What started in South Korea and Singapore eventually reached Africa.

Young, educated urban singles founded fewer families, married couples deliberately remained childless or had only one child, causing the reproduction rate of the population below 1 to drop.

This trend was already apparent at the beginning of the 21st century, when the birth rate in urban, education-oriented societies fell drastically. Between 2010 and 2020, South Korea invested over 300 million dollars in measures designed to motivate the population to have more children again. However, the bundle of all measures such as child benefits, better compatibility of work and family, free kindergartens, paid parental leave, etc. remained without success and the birth rate continued to fall.

Singapore’s family ministry invested in singles exchanges, salsa classes and promoted “National Nights”, where couples were supposed to have sex.
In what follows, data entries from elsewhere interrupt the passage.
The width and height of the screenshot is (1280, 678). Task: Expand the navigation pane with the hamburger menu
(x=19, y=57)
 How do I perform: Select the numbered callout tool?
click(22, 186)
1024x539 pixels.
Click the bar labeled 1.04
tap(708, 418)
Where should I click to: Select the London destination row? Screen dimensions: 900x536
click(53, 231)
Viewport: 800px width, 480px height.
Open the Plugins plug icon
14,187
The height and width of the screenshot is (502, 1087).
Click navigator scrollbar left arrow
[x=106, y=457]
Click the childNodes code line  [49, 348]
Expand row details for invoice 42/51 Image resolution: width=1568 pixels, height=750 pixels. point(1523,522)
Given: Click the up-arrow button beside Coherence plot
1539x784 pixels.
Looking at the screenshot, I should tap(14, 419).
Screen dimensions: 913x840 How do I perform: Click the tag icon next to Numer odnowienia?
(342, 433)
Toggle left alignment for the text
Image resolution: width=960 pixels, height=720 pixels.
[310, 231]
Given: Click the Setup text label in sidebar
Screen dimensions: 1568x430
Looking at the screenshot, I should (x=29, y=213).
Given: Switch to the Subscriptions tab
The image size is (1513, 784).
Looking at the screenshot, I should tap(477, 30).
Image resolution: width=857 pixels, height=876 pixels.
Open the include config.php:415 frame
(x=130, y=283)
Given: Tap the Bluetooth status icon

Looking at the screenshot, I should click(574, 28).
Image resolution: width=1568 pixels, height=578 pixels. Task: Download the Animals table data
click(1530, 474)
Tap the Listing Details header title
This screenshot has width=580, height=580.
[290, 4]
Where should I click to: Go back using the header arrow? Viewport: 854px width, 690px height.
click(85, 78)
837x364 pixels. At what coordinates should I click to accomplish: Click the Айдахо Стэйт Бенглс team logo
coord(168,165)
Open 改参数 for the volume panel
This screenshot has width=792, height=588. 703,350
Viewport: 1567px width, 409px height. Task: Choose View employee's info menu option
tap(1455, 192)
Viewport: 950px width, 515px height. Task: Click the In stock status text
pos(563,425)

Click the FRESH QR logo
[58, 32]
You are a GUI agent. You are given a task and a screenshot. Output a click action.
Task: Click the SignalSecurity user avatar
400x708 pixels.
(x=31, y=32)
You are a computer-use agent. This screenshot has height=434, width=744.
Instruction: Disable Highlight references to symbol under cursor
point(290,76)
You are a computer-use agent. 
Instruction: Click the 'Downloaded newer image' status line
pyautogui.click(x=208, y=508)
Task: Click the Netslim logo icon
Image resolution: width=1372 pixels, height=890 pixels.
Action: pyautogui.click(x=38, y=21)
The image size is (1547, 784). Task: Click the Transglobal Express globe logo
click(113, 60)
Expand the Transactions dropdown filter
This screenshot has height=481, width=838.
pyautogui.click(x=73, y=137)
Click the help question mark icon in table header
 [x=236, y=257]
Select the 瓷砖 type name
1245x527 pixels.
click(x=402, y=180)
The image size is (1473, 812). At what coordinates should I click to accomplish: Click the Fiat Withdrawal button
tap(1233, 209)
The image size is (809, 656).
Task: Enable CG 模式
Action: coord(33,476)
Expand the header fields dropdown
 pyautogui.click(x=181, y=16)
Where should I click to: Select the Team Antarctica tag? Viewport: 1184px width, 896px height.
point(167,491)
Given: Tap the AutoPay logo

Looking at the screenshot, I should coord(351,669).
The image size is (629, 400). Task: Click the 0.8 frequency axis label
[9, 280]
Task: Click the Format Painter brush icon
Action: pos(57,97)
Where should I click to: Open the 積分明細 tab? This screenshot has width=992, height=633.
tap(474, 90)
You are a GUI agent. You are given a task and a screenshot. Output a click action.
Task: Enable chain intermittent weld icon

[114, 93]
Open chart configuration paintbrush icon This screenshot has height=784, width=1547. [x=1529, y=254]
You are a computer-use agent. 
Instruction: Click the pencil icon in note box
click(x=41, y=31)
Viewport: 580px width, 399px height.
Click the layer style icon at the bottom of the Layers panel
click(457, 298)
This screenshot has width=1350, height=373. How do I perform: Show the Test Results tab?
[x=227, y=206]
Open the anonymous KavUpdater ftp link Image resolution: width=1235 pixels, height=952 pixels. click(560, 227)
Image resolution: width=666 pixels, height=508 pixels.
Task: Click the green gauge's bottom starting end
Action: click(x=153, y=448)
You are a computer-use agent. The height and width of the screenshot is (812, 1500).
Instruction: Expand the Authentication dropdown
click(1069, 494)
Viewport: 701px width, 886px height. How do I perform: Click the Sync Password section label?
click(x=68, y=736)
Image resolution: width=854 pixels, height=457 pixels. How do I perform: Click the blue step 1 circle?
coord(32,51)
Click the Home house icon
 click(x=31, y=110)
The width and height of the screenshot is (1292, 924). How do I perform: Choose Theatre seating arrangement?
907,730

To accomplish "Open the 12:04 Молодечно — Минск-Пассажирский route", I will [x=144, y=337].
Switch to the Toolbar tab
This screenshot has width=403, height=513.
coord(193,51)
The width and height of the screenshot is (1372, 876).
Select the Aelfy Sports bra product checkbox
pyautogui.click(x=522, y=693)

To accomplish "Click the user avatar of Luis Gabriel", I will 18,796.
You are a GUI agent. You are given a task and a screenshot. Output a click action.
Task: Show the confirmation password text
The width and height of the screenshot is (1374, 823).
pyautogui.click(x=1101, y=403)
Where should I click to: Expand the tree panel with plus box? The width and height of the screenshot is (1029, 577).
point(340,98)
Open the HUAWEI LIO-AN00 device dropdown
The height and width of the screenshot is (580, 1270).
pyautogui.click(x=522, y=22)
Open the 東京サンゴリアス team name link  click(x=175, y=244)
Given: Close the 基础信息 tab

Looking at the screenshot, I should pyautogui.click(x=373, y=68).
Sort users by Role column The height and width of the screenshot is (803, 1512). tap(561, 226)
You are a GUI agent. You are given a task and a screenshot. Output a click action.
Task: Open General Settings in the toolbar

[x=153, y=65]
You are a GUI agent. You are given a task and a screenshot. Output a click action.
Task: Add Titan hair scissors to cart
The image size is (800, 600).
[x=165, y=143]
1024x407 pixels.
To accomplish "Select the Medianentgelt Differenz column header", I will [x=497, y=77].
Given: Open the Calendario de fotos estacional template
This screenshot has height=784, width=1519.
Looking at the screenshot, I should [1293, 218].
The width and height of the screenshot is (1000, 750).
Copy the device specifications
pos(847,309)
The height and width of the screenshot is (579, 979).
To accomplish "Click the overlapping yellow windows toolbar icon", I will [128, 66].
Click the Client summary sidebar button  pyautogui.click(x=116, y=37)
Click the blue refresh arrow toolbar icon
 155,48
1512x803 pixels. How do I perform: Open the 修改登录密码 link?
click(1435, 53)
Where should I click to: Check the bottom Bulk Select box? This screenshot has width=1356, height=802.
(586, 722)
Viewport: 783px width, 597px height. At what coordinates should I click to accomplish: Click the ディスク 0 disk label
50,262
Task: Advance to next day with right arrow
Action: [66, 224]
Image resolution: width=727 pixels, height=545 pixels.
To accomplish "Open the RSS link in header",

We don’t know the results in detail, but it hasn’t done anything for population growth.

The demographic challenge has led to an increase in the proportion of pensioners in the population, in some cases well over 40%.

Ageing and poverty in old age are the other side of the coin of the freedom of choice of the working population. Care and household robots are now taking over a significant part of the services of an ageing society.

Teachers, educators and kindergarten teachers were offered retraining as geriatric nurses. The schools and universities, some of which are empty, are being converted for the secondary and tertiary education of increasingly healthy pensioners. The economy has had to undergo a sustained change due to the shortage of workers.